The Go-Getter

Every boss loves a go-getter, somebody who goes the extra mile time after time. But once in a while, if you are that go-getter, you might get the sense that your contribution is getting on people’s nerves. Sometimes that’s just jealousy from coworkers who would rather clock in and clock out, so they feel you’re making them look bad.

And hey, you know what? Sometimes the shoe fits. If they’re dogging it day after day, why should you fall to their level? You shouldn’t. And for the sake of the company, you just CAN’T. But you also can’t plow through a wall of resentment every time you enter the office. That’ll eat your go-getting energy in no time flat.

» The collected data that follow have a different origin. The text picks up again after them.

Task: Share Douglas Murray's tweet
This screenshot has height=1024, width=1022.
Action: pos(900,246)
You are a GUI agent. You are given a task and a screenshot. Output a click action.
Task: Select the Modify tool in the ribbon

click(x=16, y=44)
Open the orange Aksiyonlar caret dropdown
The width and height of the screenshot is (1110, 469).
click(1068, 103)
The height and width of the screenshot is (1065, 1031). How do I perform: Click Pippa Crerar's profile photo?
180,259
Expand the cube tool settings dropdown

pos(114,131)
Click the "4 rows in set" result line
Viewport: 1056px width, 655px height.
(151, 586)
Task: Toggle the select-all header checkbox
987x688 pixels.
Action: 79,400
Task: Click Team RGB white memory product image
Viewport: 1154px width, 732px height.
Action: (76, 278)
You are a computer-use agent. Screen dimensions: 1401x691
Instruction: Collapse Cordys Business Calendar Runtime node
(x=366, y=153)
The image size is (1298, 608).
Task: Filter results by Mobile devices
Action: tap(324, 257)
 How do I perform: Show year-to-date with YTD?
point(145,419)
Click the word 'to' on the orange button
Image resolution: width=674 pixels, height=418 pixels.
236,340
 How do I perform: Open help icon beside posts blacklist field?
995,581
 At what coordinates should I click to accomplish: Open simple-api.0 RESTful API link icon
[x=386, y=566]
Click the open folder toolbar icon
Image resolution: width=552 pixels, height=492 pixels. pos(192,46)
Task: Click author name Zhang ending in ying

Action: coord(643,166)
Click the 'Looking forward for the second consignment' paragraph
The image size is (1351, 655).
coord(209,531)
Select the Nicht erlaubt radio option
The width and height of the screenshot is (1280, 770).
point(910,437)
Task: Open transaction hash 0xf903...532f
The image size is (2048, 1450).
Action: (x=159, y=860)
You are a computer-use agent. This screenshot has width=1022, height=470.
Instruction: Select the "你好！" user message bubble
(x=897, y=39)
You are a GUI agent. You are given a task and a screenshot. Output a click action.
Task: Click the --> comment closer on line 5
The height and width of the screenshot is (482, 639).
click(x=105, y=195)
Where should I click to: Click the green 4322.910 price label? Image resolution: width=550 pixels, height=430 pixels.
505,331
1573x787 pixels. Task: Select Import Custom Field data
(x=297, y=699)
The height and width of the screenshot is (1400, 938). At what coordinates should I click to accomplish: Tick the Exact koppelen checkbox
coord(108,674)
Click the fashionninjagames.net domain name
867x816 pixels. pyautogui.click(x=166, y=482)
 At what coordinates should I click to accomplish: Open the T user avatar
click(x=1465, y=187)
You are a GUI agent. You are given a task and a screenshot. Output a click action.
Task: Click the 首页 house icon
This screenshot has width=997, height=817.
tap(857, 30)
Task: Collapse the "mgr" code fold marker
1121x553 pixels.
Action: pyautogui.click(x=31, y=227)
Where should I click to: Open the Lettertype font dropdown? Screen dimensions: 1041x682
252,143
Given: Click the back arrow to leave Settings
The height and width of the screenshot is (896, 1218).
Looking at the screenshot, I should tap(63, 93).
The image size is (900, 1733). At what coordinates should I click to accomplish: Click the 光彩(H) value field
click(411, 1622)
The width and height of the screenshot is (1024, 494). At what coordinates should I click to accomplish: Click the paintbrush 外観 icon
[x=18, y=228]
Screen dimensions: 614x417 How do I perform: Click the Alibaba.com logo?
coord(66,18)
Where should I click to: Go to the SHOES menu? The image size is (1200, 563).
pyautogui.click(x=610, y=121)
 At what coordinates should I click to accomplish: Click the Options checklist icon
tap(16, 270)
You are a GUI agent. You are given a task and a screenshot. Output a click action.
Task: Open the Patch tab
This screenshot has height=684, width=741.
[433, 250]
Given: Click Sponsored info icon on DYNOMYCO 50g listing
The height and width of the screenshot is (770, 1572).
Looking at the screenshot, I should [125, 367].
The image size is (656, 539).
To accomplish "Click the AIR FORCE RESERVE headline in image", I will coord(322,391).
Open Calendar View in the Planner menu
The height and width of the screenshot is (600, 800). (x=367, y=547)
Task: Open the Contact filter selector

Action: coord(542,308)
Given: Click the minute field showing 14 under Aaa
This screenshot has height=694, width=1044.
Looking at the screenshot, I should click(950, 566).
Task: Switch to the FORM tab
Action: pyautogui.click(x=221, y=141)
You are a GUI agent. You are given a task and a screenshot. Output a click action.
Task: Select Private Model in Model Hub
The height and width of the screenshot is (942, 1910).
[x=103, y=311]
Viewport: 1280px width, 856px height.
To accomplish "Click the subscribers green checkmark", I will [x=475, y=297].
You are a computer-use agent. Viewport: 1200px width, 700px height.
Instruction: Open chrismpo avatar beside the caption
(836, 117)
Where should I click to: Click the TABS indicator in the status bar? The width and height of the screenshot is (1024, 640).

It’s worth thinking about how you might turn down the volume of resentment without completely folding your tent.

If your boss is also showing signs of having enough—well, then you know something has to change. Not your energy or commitment, just something about how it gets expressed.

It never hurts to take a close look at how you are approaching things. Put yourself in the shoes of a colleague or your boss. Is your tone always helpful rather than pushy? Are you careful not to elbow others aside? Are you always working collaboratively rather than going off on heroic missions alone? Are you taking on tasks that NEED doing rather than creating an empire of your own accomplishments separate from the strategic plan?

(Psst: that last one will get on the boss’s nerves quicker than anything.)

Most important of all, if you’ve heard direct criticism, especially from management, ask what you should keep doing and what you should stop doing. If you haven’t heard direct criticism, it’s time to invite it. Then listen—really listen—and make the necessary changes.